Буран отказался заходить в воду. Он демонстративно улегся на берегу ручья; мол, вы идите, а я вас подожду. Азамат попробовал усовестить пса, но ничего не вышло. Буран откровенно зевнул. Однако не прошла группа и двадцати метров, как позади раздался резкий лай, а потом показался пес, скачками нагоняющий людей. Видимо, одиночество показалось ему более неприятным, чем полоскание в ледяной воде. Минут через тридцать Пащенко остановился и попятился назад. За крутой излучиной ручья на правом берегу внезапно открылась небольшая ровная прогалина, в центре которой стоял шалаш с плоской крышей. Метрах в двух от него — почти у самой воды серело кострище с двумя стойками и перекладиной для подвески посудины. Вокруг кострища лежали три голыша.

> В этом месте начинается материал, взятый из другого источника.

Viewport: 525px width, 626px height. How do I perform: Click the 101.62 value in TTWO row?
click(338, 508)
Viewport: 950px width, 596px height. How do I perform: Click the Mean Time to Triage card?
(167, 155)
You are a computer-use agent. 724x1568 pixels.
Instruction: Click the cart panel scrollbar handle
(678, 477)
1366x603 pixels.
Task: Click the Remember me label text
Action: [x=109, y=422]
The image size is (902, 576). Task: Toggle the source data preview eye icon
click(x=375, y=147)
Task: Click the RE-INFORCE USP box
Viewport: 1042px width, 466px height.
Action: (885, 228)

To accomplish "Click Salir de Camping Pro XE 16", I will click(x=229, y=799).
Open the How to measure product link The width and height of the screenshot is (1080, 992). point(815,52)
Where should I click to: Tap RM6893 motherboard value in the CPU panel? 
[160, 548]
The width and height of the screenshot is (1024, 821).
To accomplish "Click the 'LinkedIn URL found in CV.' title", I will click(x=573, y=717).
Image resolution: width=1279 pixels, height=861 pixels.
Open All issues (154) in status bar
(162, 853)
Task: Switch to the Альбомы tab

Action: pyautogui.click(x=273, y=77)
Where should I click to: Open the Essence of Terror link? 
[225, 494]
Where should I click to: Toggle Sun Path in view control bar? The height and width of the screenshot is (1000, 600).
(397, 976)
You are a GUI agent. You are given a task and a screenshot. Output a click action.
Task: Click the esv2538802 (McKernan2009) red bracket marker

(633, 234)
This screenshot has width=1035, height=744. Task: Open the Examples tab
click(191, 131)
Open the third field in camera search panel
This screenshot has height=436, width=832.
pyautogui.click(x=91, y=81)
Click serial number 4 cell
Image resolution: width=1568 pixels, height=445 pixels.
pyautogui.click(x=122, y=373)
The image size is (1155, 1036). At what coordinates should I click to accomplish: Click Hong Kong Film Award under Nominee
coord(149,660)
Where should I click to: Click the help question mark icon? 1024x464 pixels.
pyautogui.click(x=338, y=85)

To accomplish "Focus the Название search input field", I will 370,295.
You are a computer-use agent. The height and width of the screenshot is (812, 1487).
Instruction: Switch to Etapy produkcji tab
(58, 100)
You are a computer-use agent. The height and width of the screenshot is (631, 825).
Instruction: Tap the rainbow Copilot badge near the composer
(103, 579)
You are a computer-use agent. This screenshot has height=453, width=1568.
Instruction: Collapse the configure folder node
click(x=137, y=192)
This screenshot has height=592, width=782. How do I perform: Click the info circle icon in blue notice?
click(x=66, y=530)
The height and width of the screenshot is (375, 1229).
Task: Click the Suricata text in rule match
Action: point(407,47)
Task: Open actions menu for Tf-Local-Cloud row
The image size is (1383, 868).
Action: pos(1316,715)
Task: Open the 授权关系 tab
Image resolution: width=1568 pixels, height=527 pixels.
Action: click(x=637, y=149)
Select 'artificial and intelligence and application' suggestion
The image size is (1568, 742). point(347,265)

Пащенко выжидал. Вроде бы ни в шалаше, ни вокруг него никого не было. А если кто-то и был, то он не подозревал об опасности, оставался в шалаше. Почему-то казалось, что разгадка предполагаемой трагедии Гурама в двух шагах — на той прогалине.
Пащенко понимал, что обстановка обязывает его повременить с выходом на берег, выждать еще какое-то время: быть может, кто-то все-таки выйдет из шалаша, но ноги от холода начала уже сводить судорога. Фатьянов и Азамате явным неодобрением поглядывали на Пащенко.
Александр взял автомат наизготовку и, стараясь не шуметь, миновал поворот, ступил на берег. На прогалине ничего не изменилось.
В шалаше валялись пустая бутылка из-под водки, старая изодранная мужская сорочка коричневого цвета, мужские носки с дырами на месте пяток и пустая консервная банка с остатками какого-то жира. Рядом с банкой лежала большая картофелина с квадратным отверстием в середине, через которое был пропущен фитиль — свернутый в жгут клочок ткани, оторванный от рубашки. Из шалаша еще не выветрился дух живших там людей.